Parmi les pistes évoquées figure la mise en place d’un mécanisme de dépôt confidentiel des dossiers d’ETF. Ce système permettrait de protéger les innovations des émetteurs contre le plagiat par leurs concurrents, tout en donnant à la SEC le temps d’examiner les demandes en profondeur. Cette initiative a été saluée par la Bitcoin Foundation, qui y voit un signal de maturité réglementaire.
Ce virage arrive après des années de tensions entre la SEC et l’industrie crypto. Sous la présidence de Gary Gensler, le régulateur avait multiplié les actions en justice contre des plateformes comme Coinbase et Binance, tout en freinant l’approbation des ETF. Aujourd’hui, la SEC semble vouloir tourner la page.
Le Bitcoin testé les 62 000 dollars
Ces annonces ont coïncidé avec des mouvements significatifs sur le marché des cryptomonnaies. Début juillet 2026, le Bitcoin a testé la barre des 62 000 dollars, un seuil psychologique important. Selon CoinGecko, cette hausse a été alimentée par la publication de chiffres de l’emploi américain plus faibles que prévu, renforçant les attentes d’une baisse des taux de la Fed, mais aussi par les signaux positifs venus de Washington.

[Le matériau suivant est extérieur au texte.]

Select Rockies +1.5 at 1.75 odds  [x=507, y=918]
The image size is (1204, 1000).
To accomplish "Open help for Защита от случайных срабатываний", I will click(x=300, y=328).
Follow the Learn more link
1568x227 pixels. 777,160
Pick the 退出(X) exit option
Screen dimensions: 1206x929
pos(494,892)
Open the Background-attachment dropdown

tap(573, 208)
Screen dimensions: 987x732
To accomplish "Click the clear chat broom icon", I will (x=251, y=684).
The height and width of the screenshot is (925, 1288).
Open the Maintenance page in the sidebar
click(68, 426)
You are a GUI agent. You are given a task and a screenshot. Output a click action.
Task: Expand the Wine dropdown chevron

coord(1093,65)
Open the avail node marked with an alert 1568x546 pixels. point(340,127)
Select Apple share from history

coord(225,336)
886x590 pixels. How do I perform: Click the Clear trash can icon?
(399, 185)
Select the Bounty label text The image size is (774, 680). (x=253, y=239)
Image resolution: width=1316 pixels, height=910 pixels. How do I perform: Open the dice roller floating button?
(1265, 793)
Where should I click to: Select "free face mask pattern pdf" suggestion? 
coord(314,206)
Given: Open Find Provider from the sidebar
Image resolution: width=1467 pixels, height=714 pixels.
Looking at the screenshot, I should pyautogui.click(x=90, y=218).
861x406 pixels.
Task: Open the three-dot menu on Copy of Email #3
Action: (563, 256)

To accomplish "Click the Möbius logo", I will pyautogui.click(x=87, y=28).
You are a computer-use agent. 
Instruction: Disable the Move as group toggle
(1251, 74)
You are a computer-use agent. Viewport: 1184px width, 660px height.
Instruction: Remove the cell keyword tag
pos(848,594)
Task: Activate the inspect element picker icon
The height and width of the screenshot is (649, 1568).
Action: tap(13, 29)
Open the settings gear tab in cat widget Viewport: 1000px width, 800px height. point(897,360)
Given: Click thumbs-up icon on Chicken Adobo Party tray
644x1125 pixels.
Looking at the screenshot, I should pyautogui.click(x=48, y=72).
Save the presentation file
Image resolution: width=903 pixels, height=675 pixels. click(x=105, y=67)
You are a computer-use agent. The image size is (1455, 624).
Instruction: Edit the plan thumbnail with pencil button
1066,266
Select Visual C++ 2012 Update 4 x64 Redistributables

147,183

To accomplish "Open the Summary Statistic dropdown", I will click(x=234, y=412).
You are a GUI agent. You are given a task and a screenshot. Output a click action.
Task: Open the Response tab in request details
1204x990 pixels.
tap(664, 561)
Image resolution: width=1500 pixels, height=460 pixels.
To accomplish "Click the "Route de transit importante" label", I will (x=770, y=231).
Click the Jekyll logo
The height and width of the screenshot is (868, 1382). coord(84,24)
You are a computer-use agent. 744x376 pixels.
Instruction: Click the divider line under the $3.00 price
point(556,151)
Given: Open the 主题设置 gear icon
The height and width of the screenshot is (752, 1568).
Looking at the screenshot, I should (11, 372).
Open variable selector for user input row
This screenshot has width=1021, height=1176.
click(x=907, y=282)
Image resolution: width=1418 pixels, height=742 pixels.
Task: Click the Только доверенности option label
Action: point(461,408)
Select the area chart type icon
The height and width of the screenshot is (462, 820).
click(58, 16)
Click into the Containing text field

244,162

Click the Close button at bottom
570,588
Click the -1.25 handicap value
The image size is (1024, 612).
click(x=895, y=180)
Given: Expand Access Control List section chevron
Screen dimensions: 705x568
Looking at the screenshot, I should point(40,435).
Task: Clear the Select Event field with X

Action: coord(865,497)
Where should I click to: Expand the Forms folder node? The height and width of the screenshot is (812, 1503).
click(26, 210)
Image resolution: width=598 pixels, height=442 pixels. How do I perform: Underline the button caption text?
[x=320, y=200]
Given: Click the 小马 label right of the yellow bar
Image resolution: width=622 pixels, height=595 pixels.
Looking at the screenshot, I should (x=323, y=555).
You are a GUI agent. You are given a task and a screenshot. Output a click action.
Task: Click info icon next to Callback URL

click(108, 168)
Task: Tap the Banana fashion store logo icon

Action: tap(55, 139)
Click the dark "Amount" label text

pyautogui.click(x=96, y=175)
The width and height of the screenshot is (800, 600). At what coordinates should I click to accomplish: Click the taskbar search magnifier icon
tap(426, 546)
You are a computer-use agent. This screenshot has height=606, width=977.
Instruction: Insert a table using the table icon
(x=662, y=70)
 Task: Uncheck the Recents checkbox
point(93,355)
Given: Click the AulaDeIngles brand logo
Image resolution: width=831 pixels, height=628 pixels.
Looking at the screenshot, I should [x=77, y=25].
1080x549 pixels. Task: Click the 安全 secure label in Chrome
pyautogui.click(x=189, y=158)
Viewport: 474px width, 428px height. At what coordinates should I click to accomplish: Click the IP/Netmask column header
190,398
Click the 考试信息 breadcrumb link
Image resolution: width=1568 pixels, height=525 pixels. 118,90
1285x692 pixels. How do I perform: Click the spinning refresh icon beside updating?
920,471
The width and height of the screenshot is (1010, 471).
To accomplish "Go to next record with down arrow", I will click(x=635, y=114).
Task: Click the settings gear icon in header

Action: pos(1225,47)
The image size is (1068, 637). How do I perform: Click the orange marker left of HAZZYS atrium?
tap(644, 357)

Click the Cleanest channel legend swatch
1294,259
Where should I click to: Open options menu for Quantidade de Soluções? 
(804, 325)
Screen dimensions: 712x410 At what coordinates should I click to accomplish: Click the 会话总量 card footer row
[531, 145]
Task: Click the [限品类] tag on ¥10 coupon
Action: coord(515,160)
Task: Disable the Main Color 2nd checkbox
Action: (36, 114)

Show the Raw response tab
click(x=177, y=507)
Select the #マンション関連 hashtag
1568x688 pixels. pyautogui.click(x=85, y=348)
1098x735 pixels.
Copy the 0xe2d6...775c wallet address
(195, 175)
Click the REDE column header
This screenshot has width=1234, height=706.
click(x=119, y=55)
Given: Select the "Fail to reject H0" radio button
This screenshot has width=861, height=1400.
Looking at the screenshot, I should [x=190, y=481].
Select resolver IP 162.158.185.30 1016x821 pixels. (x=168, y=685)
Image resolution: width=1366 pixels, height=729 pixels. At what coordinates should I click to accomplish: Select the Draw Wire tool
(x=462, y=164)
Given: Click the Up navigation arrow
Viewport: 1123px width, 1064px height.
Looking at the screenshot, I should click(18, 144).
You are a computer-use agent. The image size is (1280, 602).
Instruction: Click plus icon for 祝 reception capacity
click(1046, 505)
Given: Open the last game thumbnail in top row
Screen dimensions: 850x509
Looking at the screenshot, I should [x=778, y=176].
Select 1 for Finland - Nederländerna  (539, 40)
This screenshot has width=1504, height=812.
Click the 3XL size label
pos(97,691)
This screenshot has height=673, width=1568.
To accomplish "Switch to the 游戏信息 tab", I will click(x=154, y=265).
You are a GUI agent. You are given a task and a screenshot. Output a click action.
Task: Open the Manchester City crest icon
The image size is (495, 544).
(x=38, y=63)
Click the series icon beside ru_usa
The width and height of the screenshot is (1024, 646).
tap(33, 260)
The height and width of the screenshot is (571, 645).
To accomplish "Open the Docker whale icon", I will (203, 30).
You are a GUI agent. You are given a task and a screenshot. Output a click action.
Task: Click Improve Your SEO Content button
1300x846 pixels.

Les investisseurs semblent accueillir favorablement à la fois la proposition de Trump et le mea culpa de la SEC. Un cadre fiscal plus clair et une régulation plus prévisible pourraient lever des freins majeurs à l’adoption institutionnelle du Bitcoin.
Contexte aux États-Unis
Les États-Unis restent le premier marché mondial des cryptomonnaies, avec une capitalisation inférieure à 2 000 milliards de dollars. Le pays abrite les plus grandes plateformes d’échange, des fonds d’investissement majeurs et une population d’investisseurs particuliers très active. La régulation fédérale, cependant, est restée longtemps fragmentée entre la SEC (considérant la plupart des cryptos comme des valeurs mobilières) et la CFTC (qui classe le Bitcoin comme une marchandise).
Les déclarations de Trump et de la SEC interviennent dans un contexte électoral tendu. Le candidat républicain a fait de la défense des cryptomonnaies un thème de campagne, contrastant avec l’approche plus sévère de l’administration Biden. De son côté, la SEC tente de reprendre la main alors que le Congrès travaille sur plusieurs projets de loi visant à clarifier la régulation des actifs numériques.
L’augmentation de 50 % du nombre de demandes d’ETF montre l’appétit des acteurs financiers traditionnels pour ce secteur. Des géants comme BlackRock, Fidelity et Invesco ont déjà lancé des ETF Bitcoin et Ethereum, et demandent désormais des produits plus sophistiqués, notamment des ETF indiciels multi-crypto ou des ETF exposés à la DeFi.
Prochaine étape : la SEC doit finaliser son cadre réglementaire unifié dans les mois à venir, tandis que le débat fiscal autour du Bitcoin pourrait s’inviter dans la campagne présidentielle américaine.